◆ Given data:
· · · ·
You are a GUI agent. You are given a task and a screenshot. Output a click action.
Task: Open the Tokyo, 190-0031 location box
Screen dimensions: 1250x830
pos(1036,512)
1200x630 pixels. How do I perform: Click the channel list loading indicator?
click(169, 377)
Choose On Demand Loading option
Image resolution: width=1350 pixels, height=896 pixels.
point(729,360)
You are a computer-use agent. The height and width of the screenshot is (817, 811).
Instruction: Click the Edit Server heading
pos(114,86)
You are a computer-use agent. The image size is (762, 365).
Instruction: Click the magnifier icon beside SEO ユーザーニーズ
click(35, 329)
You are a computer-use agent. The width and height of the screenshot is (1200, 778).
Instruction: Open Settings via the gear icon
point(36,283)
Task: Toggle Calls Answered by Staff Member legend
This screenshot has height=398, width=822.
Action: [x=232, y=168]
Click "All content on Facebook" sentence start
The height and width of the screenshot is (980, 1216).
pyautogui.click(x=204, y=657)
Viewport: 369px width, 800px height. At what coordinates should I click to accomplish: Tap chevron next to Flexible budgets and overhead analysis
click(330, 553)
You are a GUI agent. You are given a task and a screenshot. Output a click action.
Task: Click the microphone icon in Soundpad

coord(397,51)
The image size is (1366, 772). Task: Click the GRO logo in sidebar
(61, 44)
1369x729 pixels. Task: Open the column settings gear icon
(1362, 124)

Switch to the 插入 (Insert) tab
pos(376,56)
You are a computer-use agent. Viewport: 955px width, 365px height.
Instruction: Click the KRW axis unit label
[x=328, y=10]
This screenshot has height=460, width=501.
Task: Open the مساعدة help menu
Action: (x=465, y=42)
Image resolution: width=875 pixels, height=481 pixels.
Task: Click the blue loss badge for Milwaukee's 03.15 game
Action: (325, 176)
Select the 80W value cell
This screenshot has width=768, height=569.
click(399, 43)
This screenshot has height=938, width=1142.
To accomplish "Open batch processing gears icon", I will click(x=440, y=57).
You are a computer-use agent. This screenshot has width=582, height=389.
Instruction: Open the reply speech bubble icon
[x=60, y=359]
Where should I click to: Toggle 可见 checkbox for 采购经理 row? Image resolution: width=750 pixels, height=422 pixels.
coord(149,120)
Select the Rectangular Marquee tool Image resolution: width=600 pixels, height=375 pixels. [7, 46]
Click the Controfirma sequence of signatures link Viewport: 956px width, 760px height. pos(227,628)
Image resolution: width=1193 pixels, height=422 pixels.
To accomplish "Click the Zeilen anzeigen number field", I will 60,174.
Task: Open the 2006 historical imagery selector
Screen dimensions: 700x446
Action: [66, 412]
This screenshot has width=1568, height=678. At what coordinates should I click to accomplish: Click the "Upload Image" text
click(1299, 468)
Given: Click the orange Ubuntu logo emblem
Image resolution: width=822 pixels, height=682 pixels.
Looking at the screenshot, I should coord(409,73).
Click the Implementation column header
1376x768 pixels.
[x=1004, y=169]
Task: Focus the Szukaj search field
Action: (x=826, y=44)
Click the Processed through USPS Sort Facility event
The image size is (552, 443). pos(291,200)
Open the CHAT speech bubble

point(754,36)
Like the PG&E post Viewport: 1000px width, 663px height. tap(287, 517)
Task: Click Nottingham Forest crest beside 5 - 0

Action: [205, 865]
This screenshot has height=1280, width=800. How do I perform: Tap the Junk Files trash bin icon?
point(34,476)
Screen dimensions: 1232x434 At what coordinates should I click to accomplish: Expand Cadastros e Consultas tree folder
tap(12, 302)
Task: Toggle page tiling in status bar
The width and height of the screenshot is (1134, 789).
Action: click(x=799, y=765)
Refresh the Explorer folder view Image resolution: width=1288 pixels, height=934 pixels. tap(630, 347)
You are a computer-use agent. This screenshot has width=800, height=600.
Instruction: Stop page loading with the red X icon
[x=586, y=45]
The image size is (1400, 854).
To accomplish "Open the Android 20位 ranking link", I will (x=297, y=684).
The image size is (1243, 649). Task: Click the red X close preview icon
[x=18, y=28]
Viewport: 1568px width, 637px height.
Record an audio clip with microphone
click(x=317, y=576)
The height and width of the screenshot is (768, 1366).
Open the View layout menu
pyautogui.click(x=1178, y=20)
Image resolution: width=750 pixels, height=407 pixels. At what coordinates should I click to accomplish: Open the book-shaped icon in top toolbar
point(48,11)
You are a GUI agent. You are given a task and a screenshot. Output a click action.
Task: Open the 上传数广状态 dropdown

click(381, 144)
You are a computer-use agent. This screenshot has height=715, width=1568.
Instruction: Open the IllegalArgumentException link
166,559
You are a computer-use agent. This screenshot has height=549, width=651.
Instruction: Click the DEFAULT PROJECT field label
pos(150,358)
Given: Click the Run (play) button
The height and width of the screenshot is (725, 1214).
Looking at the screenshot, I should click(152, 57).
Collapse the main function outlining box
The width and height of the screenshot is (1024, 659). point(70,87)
· · · ·
◆ Action item:
Type out the entries again, word for word.

◆ Solved exercise:
You are a GUI agent. You are given a task and a screenshot. Output a click action.
Task: Open the Tokyo, 190-0031 location box
Screen dimensions: 1250x830
pos(1036,512)
1200x630 pixels. How do I perform: Click the channel list loading indicator?
click(169, 377)
Choose On Demand Loading option
Image resolution: width=1350 pixels, height=896 pixels.
point(729,360)
You are a computer-use agent. The height and width of the screenshot is (817, 811).
Instruction: Click the Edit Server heading
pos(114,86)
You are a computer-use agent. The image size is (762, 365).
Instruction: Click the magnifier icon beside SEO ユーザーニーズ
click(35, 329)
You are a computer-use agent. The width and height of the screenshot is (1200, 778).
Instruction: Open Settings via the gear icon
point(36,283)
Task: Toggle Calls Answered by Staff Member legend
This screenshot has height=398, width=822.
Action: [x=232, y=168]
Click "All content on Facebook" sentence start
The height and width of the screenshot is (980, 1216).
pyautogui.click(x=204, y=657)
Viewport: 369px width, 800px height. At what coordinates should I click to accomplish: Tap chevron next to Flexible budgets and overhead analysis
click(330, 553)
You are a GUI agent. You are given a task and a screenshot. Output a click action.
Task: Click the microphone icon in Soundpad

coord(397,51)
The image size is (1366, 772). Task: Click the GRO logo in sidebar
(61, 44)
1369x729 pixels. Task: Open the column settings gear icon
(1362, 124)

Switch to the 插入 (Insert) tab
pos(376,56)
You are a computer-use agent. Viewport: 955px width, 365px height.
Instruction: Click the KRW axis unit label
[x=328, y=10]
This screenshot has height=460, width=501.
Task: Open the مساعدة help menu
Action: (x=465, y=42)
Image resolution: width=875 pixels, height=481 pixels.
Task: Click the blue loss badge for Milwaukee's 03.15 game
Action: (325, 176)
Select the 80W value cell
This screenshot has width=768, height=569.
click(399, 43)
This screenshot has height=938, width=1142.
To accomplish "Open batch processing gears icon", I will click(x=440, y=57).
You are a computer-use agent. This screenshot has width=582, height=389.
Instruction: Open the reply speech bubble icon
[x=60, y=359]
Where should I click to: Toggle 可见 checkbox for 采购经理 row? Image resolution: width=750 pixels, height=422 pixels.
coord(149,120)
Select the Rectangular Marquee tool Image resolution: width=600 pixels, height=375 pixels. [7, 46]
Click the Controfirma sequence of signatures link Viewport: 956px width, 760px height. pos(227,628)
Image resolution: width=1193 pixels, height=422 pixels.
To accomplish "Click the Zeilen anzeigen number field", I will 60,174.
Task: Open the 2006 historical imagery selector
Screen dimensions: 700x446
Action: [66, 412]
This screenshot has width=1568, height=678. At what coordinates should I click to accomplish: Click the "Upload Image" text
click(1299, 468)
Given: Click the orange Ubuntu logo emblem
Image resolution: width=822 pixels, height=682 pixels.
Looking at the screenshot, I should coord(409,73).
Click the Implementation column header
1376x768 pixels.
[x=1004, y=169]
Task: Focus the Szukaj search field
Action: (x=826, y=44)
Click the Processed through USPS Sort Facility event
The image size is (552, 443). pos(291,200)
Open the CHAT speech bubble

point(754,36)
Like the PG&E post Viewport: 1000px width, 663px height. tap(287, 517)
Task: Click Nottingham Forest crest beside 5 - 0

Action: [205, 865]
This screenshot has height=1280, width=800. How do I perform: Tap the Junk Files trash bin icon?
point(34,476)
Screen dimensions: 1232x434 At what coordinates should I click to accomplish: Expand Cadastros e Consultas tree folder
tap(12, 302)
Task: Toggle page tiling in status bar
The width and height of the screenshot is (1134, 789).
Action: click(x=799, y=765)
Refresh the Explorer folder view Image resolution: width=1288 pixels, height=934 pixels. tap(630, 347)
You are a computer-use agent. This screenshot has width=800, height=600.
Instruction: Stop page loading with the red X icon
[x=586, y=45]
The image size is (1400, 854).
To accomplish "Open the Android 20位 ranking link", I will (x=297, y=684).
The image size is (1243, 649). Task: Click the red X close preview icon
[x=18, y=28]
Viewport: 1568px width, 637px height.
Record an audio clip with microphone
click(x=317, y=576)
The height and width of the screenshot is (768, 1366).
Open the View layout menu
pyautogui.click(x=1178, y=20)
Image resolution: width=750 pixels, height=407 pixels. At what coordinates should I click to accomplish: Open the book-shaped icon in top toolbar
point(48,11)
You are a GUI agent. You are given a task and a screenshot. Output a click action.
Task: Open the 上传数广状态 dropdown

click(381, 144)
You are a computer-use agent. This screenshot has height=715, width=1568.
Instruction: Open the IllegalArgumentException link
166,559
You are a computer-use agent. This screenshot has height=549, width=651.
Instruction: Click the DEFAULT PROJECT field label
pos(150,358)
Given: Click the Run (play) button
The height and width of the screenshot is (725, 1214).
Looking at the screenshot, I should click(152, 57).
Collapse the main function outlining box
The width and height of the screenshot is (1024, 659). point(70,87)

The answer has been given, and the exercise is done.